Ms. Perlich has over 20 years of experience in finance roles and joined the Company in March 2021 as Vice President, Corporate Controller. Prior to that Ms. Perlich served as Global Accounting Controller of Gigamon, Inc., a software company, from October 2019 to March 2021, and prior to that as Global Corporate Controller of Immune Design, Inc, a late-stage immunotherapy company, from November 2018 to October 2019. Prior to that Ms. Perlich held senior finance leadership roles at Merck and Adaptive Insights (Workday), and began her career at PricewaterhouseCoopers. Ms. Perlich is a Certified Public Accountant and holds a Bachelor of Science in Business Administration from San Francisco State University.
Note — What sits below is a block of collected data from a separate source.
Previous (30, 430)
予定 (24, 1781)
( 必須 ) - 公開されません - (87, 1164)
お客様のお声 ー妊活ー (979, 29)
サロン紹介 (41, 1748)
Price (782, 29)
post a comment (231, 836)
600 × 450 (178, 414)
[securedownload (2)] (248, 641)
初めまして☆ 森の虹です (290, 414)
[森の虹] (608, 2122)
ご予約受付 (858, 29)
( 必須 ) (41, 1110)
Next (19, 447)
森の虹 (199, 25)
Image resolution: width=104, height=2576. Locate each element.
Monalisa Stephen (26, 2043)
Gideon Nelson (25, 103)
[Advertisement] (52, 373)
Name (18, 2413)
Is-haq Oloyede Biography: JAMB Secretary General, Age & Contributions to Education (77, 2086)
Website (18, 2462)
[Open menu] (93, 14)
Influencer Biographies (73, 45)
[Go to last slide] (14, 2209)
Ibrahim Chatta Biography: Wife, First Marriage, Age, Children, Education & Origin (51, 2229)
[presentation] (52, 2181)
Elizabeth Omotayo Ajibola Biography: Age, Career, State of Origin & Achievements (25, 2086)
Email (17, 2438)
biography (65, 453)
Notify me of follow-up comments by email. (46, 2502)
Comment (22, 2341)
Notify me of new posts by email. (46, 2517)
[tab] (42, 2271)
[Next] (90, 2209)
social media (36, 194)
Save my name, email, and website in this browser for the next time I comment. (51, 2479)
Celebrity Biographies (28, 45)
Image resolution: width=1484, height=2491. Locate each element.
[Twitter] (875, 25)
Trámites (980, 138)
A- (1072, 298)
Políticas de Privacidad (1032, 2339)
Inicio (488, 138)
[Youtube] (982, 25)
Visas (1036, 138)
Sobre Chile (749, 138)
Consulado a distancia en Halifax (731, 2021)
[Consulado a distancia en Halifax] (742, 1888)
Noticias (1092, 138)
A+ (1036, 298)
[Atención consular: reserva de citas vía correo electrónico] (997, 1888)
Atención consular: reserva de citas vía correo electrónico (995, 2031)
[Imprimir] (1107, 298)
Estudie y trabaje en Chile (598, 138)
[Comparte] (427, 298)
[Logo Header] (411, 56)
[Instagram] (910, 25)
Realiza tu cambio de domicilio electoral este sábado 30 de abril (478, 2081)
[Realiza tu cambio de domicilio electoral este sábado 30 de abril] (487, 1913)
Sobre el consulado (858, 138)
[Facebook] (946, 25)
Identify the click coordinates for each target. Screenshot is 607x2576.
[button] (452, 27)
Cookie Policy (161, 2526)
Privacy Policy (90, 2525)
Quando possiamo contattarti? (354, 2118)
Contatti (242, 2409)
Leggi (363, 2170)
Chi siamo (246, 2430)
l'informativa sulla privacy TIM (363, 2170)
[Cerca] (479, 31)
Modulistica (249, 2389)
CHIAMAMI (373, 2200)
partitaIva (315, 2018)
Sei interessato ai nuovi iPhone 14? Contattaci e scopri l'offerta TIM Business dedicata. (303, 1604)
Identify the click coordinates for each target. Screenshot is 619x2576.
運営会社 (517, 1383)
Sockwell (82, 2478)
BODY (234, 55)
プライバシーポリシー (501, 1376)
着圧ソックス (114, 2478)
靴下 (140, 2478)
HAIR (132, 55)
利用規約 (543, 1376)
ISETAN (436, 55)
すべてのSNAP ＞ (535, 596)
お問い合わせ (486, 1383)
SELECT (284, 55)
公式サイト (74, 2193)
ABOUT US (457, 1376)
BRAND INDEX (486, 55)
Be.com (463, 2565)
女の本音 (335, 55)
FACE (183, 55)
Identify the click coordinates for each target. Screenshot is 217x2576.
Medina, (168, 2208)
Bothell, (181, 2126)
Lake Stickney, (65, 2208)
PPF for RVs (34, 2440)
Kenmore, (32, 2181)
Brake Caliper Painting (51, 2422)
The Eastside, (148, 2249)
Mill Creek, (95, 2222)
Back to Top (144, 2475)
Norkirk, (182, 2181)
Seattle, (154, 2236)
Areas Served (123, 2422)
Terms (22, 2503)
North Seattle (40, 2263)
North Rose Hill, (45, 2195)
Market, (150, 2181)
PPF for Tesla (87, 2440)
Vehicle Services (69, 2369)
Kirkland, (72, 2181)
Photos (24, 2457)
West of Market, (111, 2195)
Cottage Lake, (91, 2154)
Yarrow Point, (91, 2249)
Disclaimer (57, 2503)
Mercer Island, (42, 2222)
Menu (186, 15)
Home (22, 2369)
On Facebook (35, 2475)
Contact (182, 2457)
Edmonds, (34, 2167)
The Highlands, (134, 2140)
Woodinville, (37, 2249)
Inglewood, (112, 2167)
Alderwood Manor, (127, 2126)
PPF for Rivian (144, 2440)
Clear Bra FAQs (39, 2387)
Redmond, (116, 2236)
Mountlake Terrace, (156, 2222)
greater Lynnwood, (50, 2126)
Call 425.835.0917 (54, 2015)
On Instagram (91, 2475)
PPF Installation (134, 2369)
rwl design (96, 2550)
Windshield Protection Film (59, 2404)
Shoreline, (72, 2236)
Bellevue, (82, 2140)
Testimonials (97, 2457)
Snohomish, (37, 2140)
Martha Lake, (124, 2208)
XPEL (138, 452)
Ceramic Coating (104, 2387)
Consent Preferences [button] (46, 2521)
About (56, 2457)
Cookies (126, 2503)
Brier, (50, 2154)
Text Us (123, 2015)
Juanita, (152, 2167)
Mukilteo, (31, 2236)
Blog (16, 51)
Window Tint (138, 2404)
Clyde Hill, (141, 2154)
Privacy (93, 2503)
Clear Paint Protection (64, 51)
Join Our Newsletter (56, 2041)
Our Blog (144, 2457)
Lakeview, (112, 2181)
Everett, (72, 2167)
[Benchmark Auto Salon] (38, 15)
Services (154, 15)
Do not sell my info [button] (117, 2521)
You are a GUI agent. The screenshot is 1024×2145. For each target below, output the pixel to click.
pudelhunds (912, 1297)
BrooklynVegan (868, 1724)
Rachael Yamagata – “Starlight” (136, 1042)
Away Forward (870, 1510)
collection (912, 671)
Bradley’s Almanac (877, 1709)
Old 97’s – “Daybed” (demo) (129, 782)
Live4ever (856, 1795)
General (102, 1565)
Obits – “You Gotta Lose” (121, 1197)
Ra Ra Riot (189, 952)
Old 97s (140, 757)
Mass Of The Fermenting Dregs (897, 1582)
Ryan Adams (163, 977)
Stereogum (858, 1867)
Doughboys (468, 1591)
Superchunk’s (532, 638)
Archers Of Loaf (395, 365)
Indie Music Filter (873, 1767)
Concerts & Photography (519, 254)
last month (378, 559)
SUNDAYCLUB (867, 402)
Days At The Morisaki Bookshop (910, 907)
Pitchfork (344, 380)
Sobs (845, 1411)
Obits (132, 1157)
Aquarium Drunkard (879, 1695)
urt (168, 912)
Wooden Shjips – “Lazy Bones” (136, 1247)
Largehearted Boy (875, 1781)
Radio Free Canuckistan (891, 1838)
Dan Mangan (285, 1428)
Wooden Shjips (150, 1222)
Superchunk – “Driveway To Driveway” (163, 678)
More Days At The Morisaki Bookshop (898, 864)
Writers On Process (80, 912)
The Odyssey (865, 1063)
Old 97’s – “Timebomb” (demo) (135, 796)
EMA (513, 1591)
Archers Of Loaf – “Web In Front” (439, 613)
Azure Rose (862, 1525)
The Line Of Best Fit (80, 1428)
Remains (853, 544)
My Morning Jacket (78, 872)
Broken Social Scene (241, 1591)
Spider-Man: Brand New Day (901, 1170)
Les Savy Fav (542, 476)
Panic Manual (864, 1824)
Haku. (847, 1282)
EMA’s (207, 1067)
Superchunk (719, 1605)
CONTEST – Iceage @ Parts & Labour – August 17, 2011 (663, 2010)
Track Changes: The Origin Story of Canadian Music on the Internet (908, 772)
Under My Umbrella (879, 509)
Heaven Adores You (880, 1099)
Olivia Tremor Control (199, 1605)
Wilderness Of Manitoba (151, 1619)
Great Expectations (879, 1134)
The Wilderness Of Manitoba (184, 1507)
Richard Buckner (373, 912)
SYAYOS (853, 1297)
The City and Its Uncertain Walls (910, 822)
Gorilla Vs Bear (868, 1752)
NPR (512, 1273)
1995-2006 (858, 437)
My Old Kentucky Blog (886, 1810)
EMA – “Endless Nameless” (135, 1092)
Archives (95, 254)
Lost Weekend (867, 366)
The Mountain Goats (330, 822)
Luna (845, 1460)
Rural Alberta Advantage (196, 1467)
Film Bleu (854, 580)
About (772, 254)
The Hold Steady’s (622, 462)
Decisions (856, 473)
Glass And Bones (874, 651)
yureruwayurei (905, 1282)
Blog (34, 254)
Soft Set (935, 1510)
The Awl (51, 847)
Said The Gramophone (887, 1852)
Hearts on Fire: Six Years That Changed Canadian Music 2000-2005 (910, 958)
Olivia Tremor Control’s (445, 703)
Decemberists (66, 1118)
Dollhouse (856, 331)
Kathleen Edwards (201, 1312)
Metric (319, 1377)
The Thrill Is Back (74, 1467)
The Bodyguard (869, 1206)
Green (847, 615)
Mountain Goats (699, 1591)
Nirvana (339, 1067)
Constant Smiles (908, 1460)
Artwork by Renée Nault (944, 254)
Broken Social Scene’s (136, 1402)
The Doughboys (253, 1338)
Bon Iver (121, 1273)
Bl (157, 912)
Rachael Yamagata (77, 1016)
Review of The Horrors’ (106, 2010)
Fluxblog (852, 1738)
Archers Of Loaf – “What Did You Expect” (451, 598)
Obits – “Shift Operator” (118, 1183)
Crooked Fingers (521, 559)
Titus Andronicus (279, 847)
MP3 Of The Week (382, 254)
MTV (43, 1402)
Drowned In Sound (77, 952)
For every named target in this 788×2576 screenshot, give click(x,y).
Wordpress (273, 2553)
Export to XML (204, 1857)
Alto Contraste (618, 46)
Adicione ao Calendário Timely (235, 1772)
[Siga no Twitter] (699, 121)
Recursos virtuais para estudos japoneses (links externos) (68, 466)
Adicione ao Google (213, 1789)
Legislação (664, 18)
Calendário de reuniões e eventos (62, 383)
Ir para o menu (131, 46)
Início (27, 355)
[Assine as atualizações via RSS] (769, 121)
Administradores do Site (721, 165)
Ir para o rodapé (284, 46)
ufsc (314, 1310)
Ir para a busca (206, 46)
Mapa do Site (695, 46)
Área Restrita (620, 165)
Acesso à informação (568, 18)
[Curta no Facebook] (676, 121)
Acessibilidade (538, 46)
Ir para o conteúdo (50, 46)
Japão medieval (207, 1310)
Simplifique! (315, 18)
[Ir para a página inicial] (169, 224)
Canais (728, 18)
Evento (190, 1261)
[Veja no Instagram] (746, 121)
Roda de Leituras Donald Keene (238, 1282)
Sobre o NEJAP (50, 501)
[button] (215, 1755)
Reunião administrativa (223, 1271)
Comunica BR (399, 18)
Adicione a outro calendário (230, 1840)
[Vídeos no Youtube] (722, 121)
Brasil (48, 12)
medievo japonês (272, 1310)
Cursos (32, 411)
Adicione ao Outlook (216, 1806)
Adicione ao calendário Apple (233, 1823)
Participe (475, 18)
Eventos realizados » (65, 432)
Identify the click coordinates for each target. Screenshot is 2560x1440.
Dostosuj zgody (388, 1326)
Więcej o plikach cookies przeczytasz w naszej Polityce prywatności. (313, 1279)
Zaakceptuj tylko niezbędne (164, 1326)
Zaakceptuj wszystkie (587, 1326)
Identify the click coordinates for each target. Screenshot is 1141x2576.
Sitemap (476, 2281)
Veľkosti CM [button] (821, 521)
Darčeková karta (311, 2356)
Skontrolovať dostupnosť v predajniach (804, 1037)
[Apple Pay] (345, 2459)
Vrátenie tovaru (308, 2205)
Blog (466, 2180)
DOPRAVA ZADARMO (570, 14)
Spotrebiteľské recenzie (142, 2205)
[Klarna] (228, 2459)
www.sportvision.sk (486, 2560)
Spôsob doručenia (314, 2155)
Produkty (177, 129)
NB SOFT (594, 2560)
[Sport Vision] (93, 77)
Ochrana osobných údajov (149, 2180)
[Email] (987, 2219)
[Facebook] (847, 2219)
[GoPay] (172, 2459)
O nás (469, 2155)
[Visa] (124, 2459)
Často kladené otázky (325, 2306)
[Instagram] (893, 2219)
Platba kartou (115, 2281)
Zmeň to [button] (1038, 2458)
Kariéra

There are no family relationships between Ms. Perlich and any director or executive officer of the Company or its subsidiaries. Ms. Perlich does not have a direct or indirect material interest in any transaction that would require disclosure under Item 404(a) of Regulation S-K.
In connection with Ms. Perlich’s promotion, on September 8, 2023, the Compensation Committee of the Board approved compensation to Ms. Perlich consisting of (i) an annual base salary of $325,000 effective as of the Effective Date and (ii) a target annual bonus in an amount equal to 30% of such base salary.
In addition, on September 8, 2023, the Compensation Committee of the Board approved the grant to Ms. Perlich, effective as of October 1, 2023, of options to purchase 20,000 shares of the Company’s common stock (the “Stock Option”), pursuant to the Company’s Amended and Restated 2018 Equity Incentive Plan (the “Plan”). The Stock Option will vest ratably on a monthly basis over 48 months as measured from October 1, 2023, subject to Ms. Perlich’s continued service with the Company, as defined in the Plan, on each applicable vesting date.